> Try it: Copy out precisely the lines of the material that follows, beginning with the line containing "Select the GND" and ending with its last line; exclude pictures.

━━━━━━━━━━

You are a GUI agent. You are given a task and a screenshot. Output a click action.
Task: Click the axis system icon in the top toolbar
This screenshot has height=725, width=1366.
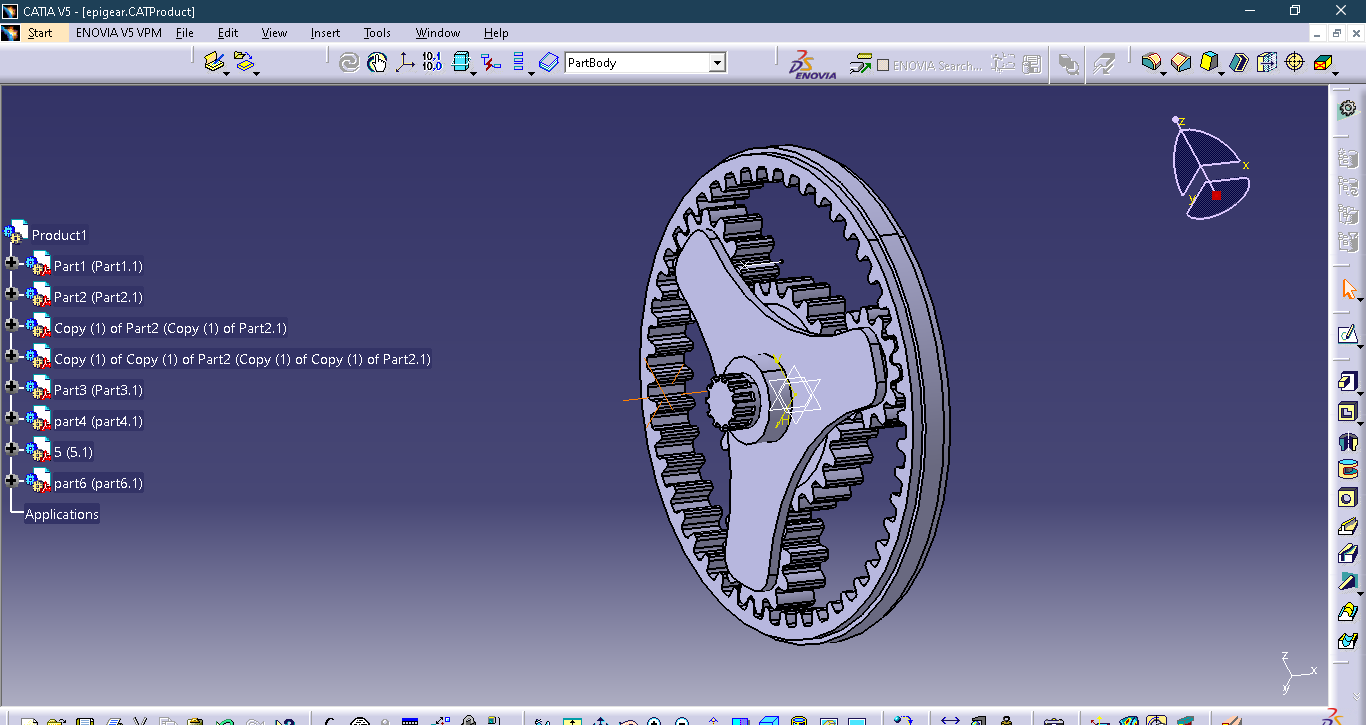pyautogui.click(x=406, y=62)
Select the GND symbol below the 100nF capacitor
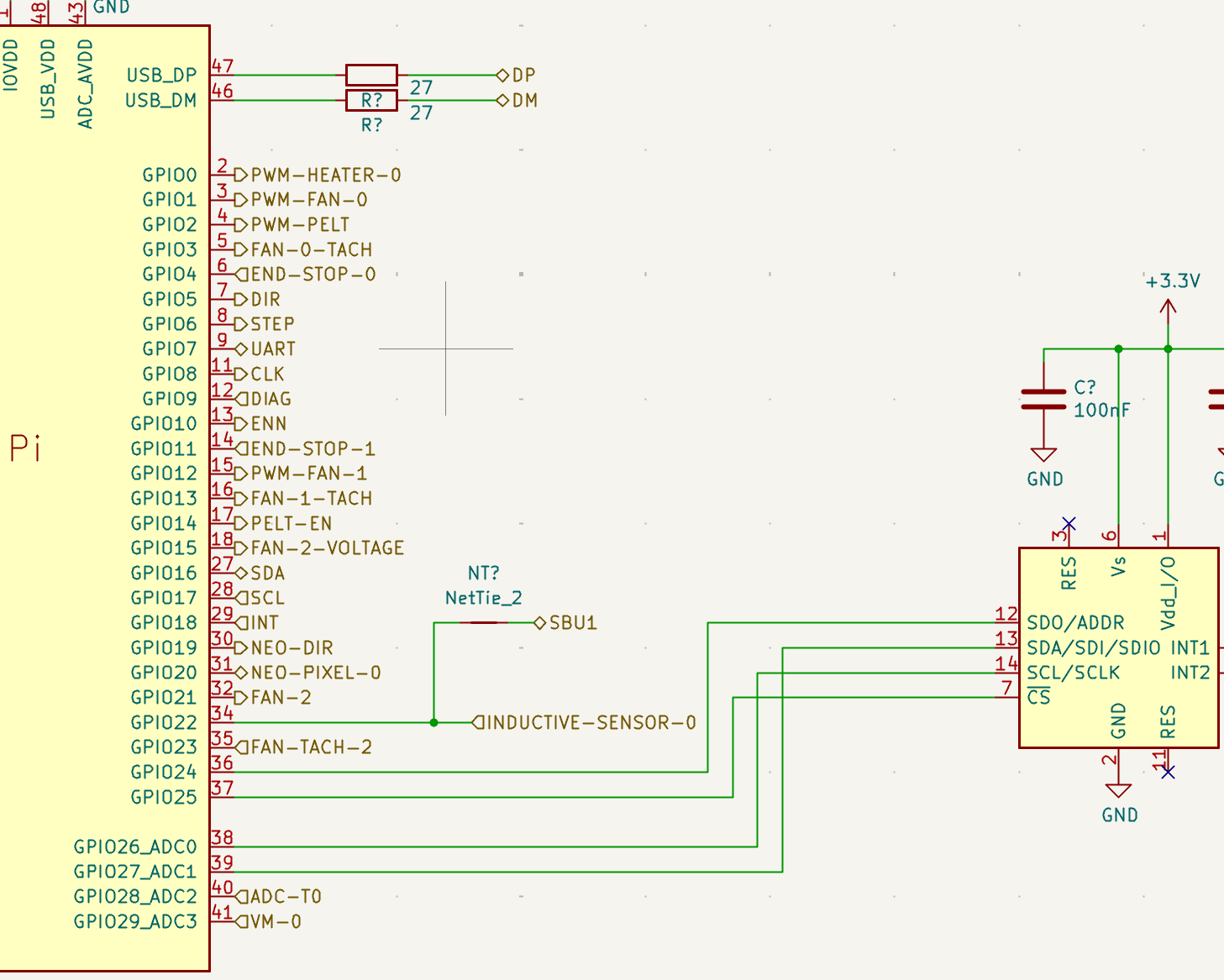Image resolution: width=1224 pixels, height=980 pixels. [1043, 458]
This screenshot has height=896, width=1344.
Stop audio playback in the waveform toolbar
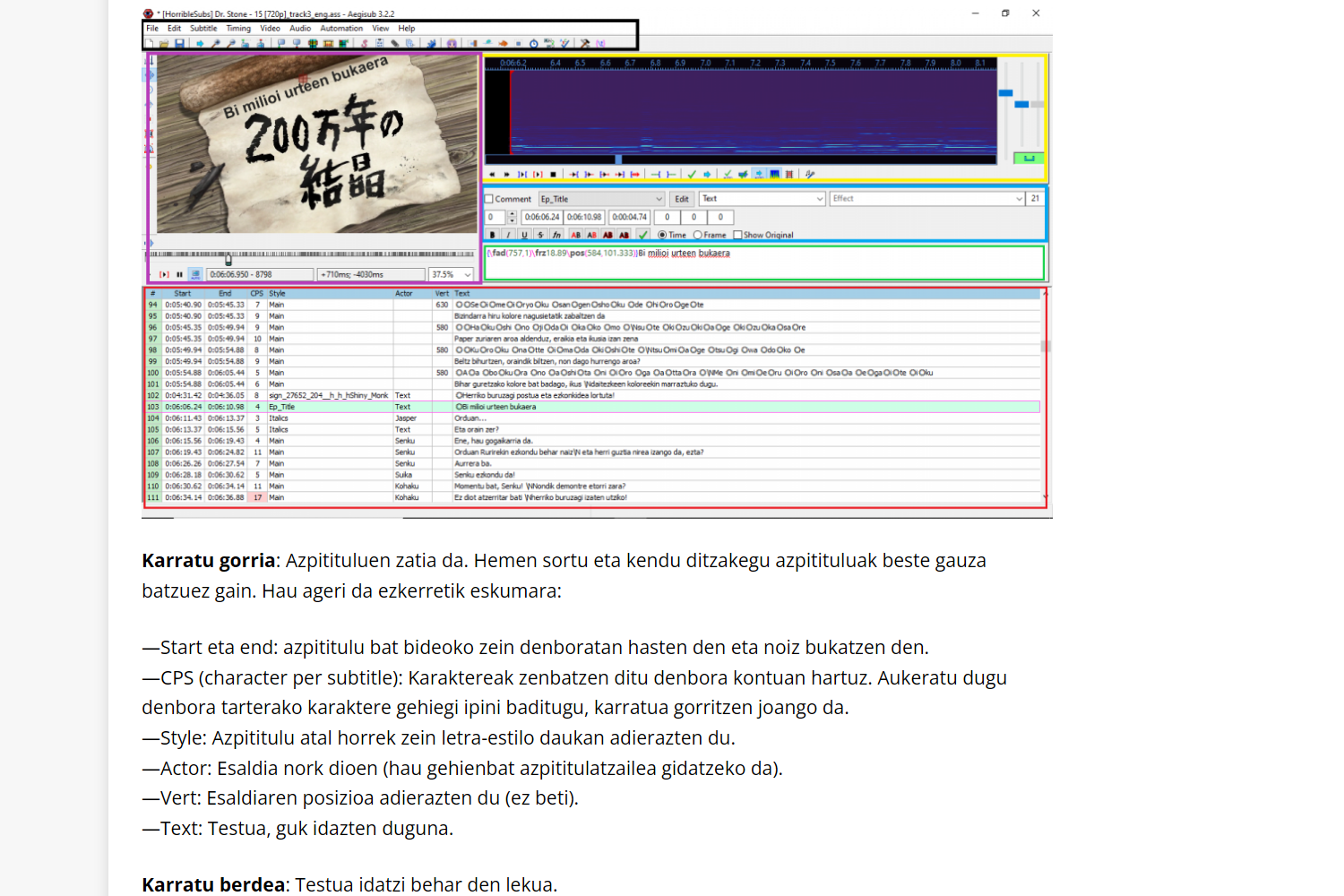pyautogui.click(x=554, y=175)
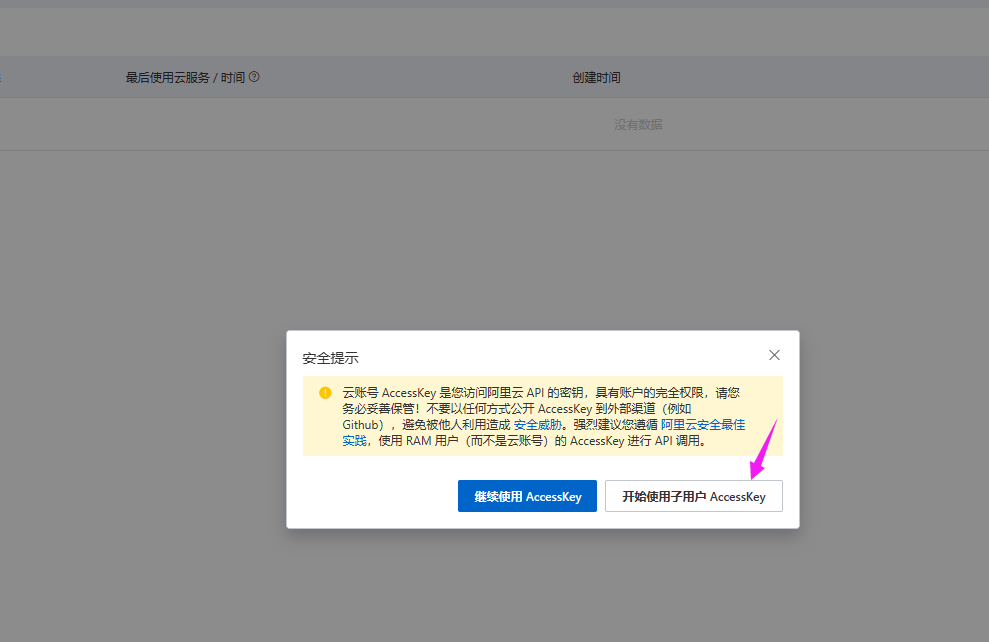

━━━━━━━━━━

> Problem solution:
Select the GND symbol below the 100nF capacitor
Image resolution: width=1224 pixels, height=980 pixels. [1043, 458]
This screenshot has height=896, width=1344.
Stop audio playback in the waveform toolbar
pyautogui.click(x=554, y=175)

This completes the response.